-------- RECORDS FOR PROCESSING
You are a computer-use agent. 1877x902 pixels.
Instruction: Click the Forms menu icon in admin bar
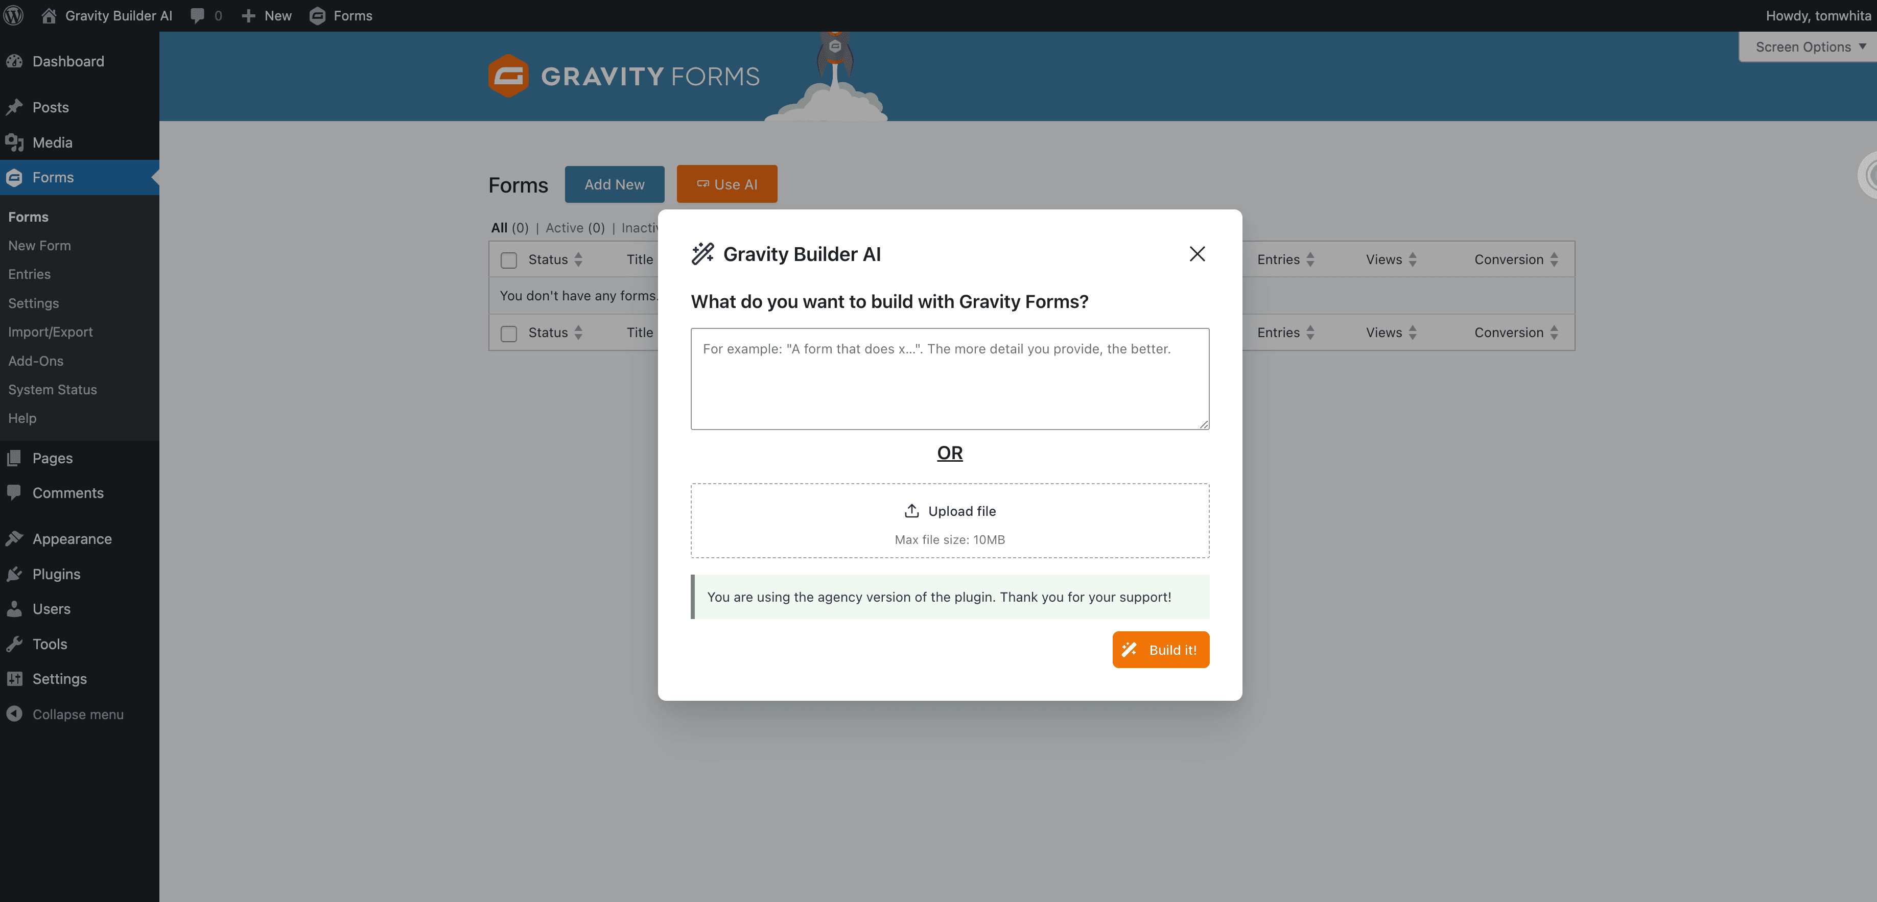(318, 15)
----------------
-------- RECORDS FOR PROCESSING
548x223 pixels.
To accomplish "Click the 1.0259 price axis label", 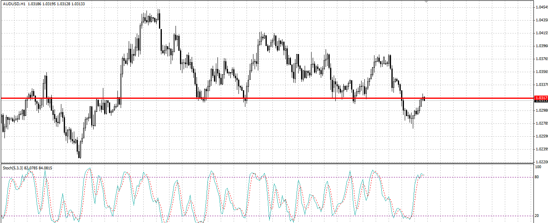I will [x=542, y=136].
----------------
PROBLEM REQUIREMENTS - When the word "pixels" shows up in a line of the entries, pull that line out.

TASK OUTPUT -
You are a computer-use agent. 1877x902 pixels.
548x223 pixels.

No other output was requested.